— Start of Document text —

These combinations are in some way instinctive to different national cuisines, as lamb- and-date, or pork-and-prune, duck-and-orange, fish- and-lemon: indeed, in the form of wine, as grape-and-everything.
Now, there are some more addicted to this than others, just as it is notable that there are fruit-eaters and non-fruit-eaters. To what form of deprivation would one ascribe the modern German fascination (or our own, in wartime) with bananas? In what way, to carry out the sexual imagery, are peaches more luscious and juice-drooling than other fruit and to be used in seduction? Why do apricots mean a poisonous end to the sinful Duchess of Malfi?
It must be that in our culture, as against those in which fruit is so plentiful as to be commonplace, fruits are a rarity: of limited season, of especial perishability, but also capable of perfection. One cannot conceive of a perfect lamb chop as one can of a perfect pear; there is no perfect loaf, no ideal grain. But there are ideal fruits, and some of us are passionate about them.
My sainted mother is a fruit-freak. In many a restaurant in my youth, I have seen the fruit proffered and rejected by her, with an art all the more amazing for the fact that there is no true way to ascertain the perfect fruit without opening it up. Clearly, to her, a fruit was a very special gift of God and, to my certain knowledge, never has she insulted a fruit by using it in cooking, for that would have been to defeat its integrity.

— End of Document text —

Decide whether each statement agrees with the passage on fruit, answering yes or no and quoting the words from the passage that settle it. 1. The passage says there is no perfect loaf. 2. The writer's mother often used fruit in her cooking. 3. The passage links bananas to the poisonous end of the Duchess of Malfi. Nothing in the records is needed.

— Start of Information shown —

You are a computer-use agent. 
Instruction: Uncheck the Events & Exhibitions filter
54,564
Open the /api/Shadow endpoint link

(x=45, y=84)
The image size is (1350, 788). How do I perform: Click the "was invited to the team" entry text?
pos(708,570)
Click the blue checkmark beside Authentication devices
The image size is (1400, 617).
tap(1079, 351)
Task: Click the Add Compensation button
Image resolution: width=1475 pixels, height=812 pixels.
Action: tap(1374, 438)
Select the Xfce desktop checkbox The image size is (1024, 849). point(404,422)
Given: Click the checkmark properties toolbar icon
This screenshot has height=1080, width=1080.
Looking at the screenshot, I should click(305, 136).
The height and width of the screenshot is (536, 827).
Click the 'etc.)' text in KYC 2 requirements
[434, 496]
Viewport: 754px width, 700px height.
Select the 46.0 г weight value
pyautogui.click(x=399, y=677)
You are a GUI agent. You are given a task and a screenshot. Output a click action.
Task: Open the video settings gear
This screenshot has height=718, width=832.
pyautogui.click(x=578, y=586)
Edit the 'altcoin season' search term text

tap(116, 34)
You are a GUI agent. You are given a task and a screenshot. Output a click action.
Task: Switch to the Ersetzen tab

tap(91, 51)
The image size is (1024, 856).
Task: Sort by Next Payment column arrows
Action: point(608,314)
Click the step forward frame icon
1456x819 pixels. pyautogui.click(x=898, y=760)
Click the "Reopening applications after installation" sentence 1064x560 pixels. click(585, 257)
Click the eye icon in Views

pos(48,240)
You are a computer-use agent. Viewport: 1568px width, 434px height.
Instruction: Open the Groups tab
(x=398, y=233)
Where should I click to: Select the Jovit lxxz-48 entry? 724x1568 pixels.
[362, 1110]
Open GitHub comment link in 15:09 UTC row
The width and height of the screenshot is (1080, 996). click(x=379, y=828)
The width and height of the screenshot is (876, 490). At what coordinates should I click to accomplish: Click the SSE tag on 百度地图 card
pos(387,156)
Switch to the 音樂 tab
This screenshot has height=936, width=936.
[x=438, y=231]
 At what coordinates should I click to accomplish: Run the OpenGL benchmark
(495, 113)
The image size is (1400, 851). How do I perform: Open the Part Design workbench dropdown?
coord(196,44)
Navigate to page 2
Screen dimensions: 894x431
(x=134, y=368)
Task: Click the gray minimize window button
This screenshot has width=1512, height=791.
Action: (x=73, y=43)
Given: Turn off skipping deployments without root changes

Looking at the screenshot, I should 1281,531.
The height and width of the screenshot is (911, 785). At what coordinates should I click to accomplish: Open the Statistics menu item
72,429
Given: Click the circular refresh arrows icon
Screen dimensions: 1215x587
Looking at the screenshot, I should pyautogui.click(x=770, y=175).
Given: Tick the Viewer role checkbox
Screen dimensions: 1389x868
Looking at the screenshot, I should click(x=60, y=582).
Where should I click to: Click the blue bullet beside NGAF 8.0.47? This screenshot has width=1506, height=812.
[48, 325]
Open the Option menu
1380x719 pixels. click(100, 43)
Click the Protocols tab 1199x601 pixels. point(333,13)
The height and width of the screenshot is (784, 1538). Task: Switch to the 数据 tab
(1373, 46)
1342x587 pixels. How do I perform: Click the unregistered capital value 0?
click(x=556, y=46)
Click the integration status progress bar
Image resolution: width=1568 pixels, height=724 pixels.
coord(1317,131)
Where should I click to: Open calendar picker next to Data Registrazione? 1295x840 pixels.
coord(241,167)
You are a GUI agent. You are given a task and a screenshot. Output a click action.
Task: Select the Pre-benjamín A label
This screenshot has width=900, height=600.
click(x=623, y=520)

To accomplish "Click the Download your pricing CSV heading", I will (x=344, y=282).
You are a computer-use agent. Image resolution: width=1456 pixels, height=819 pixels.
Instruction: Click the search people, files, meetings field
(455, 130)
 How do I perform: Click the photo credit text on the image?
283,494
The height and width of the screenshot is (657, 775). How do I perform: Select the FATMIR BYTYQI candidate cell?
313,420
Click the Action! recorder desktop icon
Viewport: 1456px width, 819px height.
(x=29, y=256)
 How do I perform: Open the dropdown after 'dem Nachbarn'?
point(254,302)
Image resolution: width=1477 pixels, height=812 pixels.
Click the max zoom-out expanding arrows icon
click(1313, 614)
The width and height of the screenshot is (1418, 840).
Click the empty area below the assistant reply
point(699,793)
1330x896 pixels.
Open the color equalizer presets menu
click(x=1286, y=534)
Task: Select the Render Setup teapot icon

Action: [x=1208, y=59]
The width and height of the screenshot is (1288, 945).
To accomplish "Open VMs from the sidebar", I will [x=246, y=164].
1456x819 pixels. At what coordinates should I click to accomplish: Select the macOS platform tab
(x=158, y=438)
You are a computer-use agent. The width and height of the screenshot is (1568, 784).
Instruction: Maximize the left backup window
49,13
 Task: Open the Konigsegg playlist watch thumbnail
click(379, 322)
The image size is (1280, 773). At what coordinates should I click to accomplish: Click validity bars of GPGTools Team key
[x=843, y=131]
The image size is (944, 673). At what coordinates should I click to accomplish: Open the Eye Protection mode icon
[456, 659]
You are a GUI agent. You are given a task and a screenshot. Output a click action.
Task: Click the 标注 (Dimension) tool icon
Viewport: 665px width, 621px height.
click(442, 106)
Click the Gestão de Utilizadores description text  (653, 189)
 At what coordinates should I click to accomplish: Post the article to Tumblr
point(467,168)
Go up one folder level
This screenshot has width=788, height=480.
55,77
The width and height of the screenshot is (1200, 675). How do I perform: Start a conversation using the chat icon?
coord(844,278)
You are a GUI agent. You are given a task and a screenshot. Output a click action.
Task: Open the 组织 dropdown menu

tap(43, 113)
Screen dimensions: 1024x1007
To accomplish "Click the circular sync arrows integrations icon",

— End of Information shown —

**Answer to this exercise**:
1. Yes: "there is no perfect loaf, no ideal grain."
2. No: "never has she insulted a fruit by using it in cooking"
3. No: "Why do apricots mean a poisonous end to the sinful Duchess of Malfi?"